Evlilik Sözleşmesi, mal rejimi nedir, mal ayrılığı rejimi nasıl gerçekleşir, hukuki bağlayıcılığı nedir?

Evlilik sözleşmeleri toplumun önemli bir kesimi tarafından tam olarak bilinmemekte ve bazı kesimlerce de kasıtlı olarak hala reddedilmekte ve evlilik sözleşmesi bir gurur meselesi yapılıp çoğu zaman taraflarca imzalanmamaktadır. Bunun nedeniyse, evlilik sözleşmelerinin sadece güçlü olan tarafı koruduğu, taraflar arasında güven ilişkisinin tam olarak kurulamadığı yanılgısından kaynaklanmaktadır.

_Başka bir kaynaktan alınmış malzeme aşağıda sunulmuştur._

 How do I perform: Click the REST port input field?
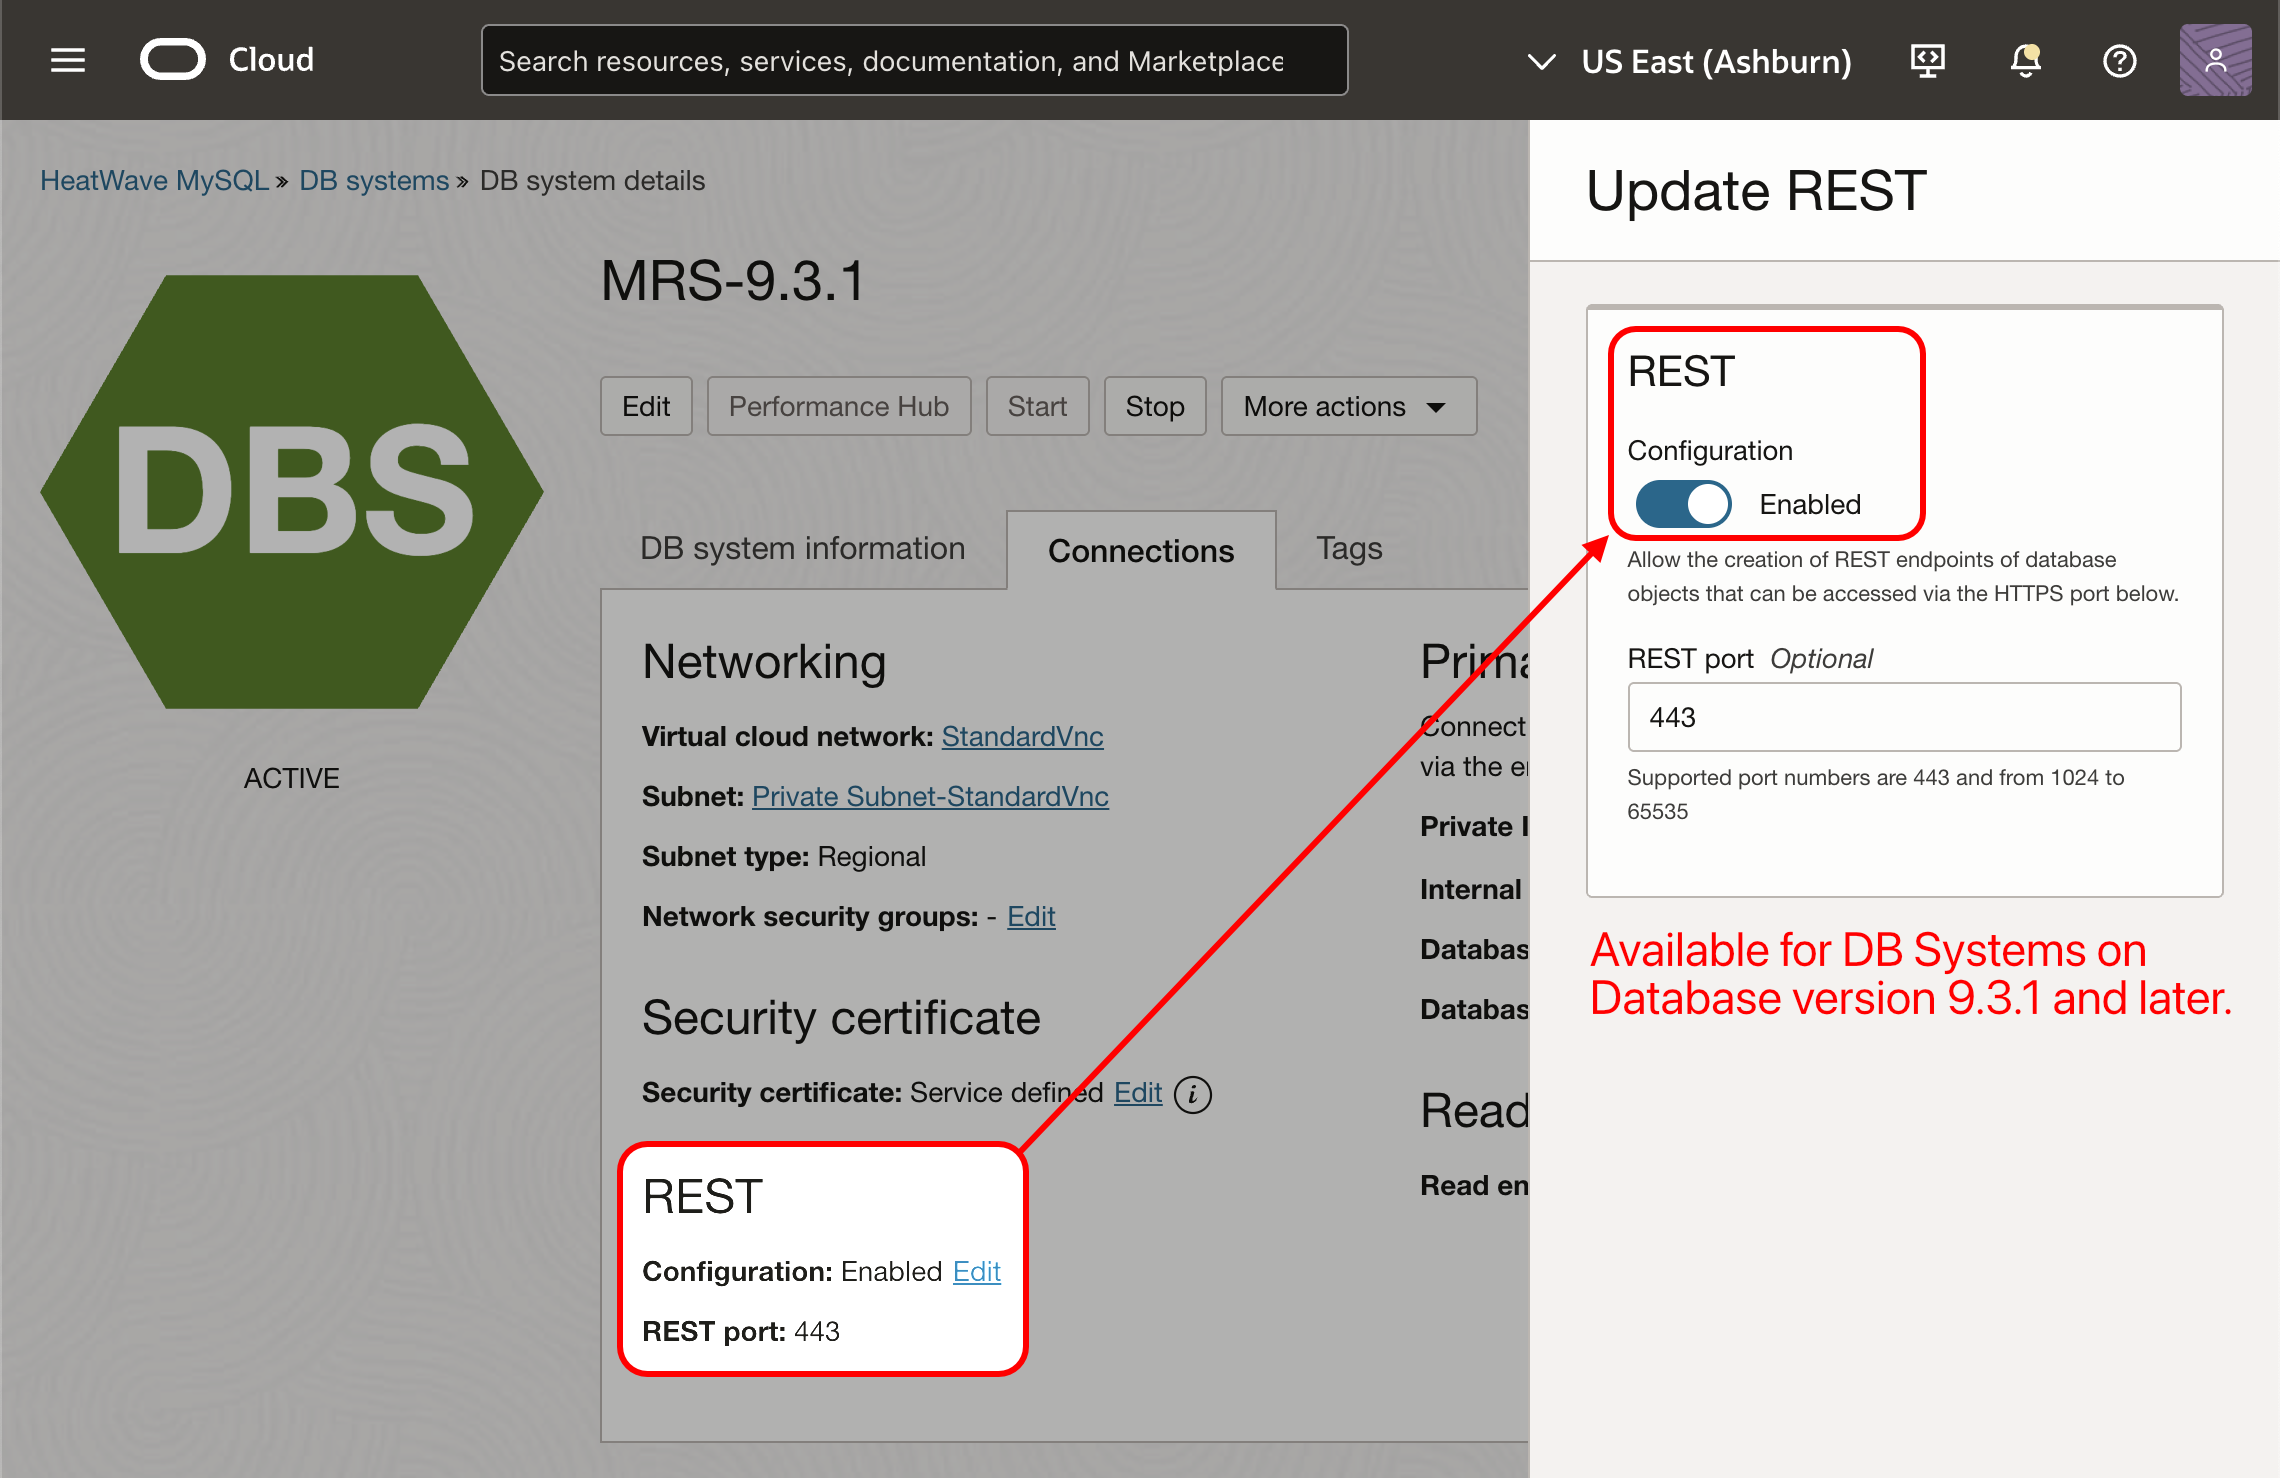point(1903,717)
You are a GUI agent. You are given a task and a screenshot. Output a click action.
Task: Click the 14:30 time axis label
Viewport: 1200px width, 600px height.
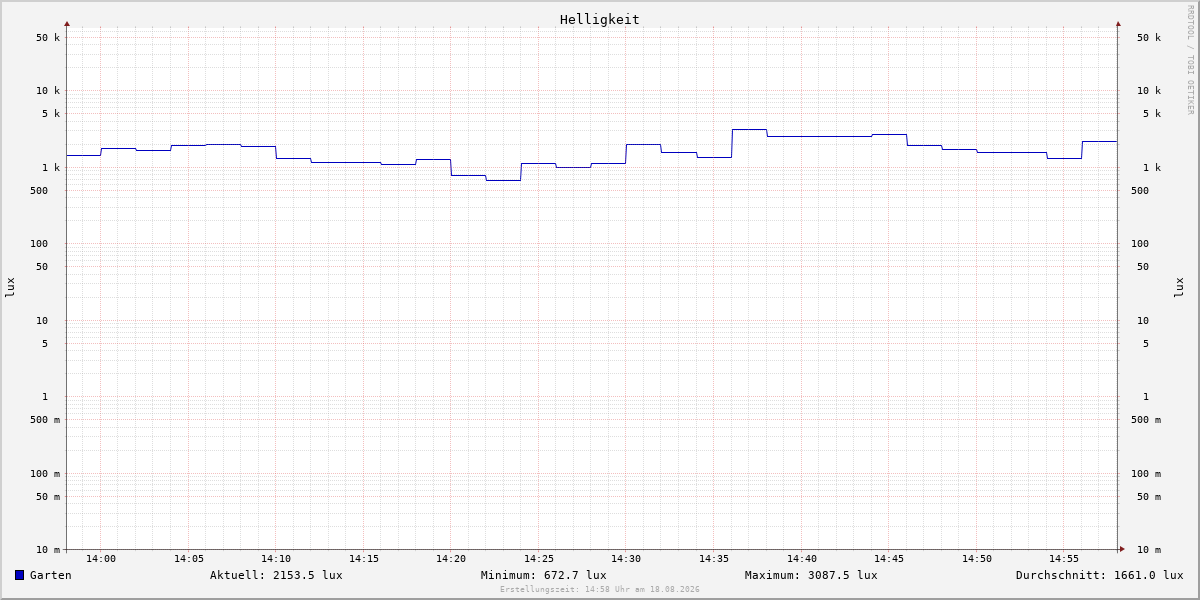tap(626, 559)
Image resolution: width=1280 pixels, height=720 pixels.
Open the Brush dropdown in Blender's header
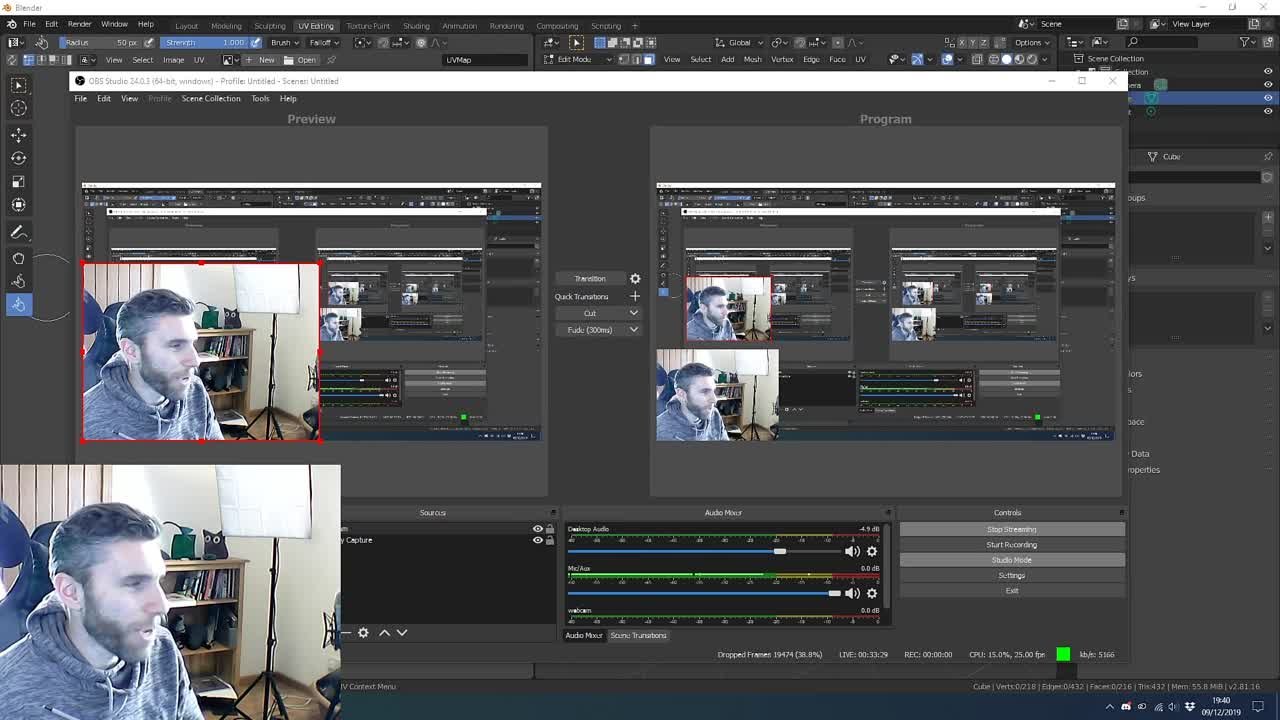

Hali, hazırda Türkiye’de ‘Evlilik Sözleşmesi’ tartışması sürerken bu konu bilindiği kadarıyla ilk kez 1943 yılında kayıt altına alınmıştır. Bu tarihte Yozgat’ta evlenen bir kadın kendi el yazısı ile evlenme kütüğünde yer alan ‘İtiraz Muamelesi’ bölümüne, ‘Şiddet görmek’ başlığı altında, “Eğer, tartışma esnasında şiddet görüp, evden kovulursa” kocasının kendisine belli bir miktar tazminat ödeyeceği notunu düşmüş ve koca da bu şartı kabul ettikten sonra, evlilik içi şart şahitler ile kayıt altına almış.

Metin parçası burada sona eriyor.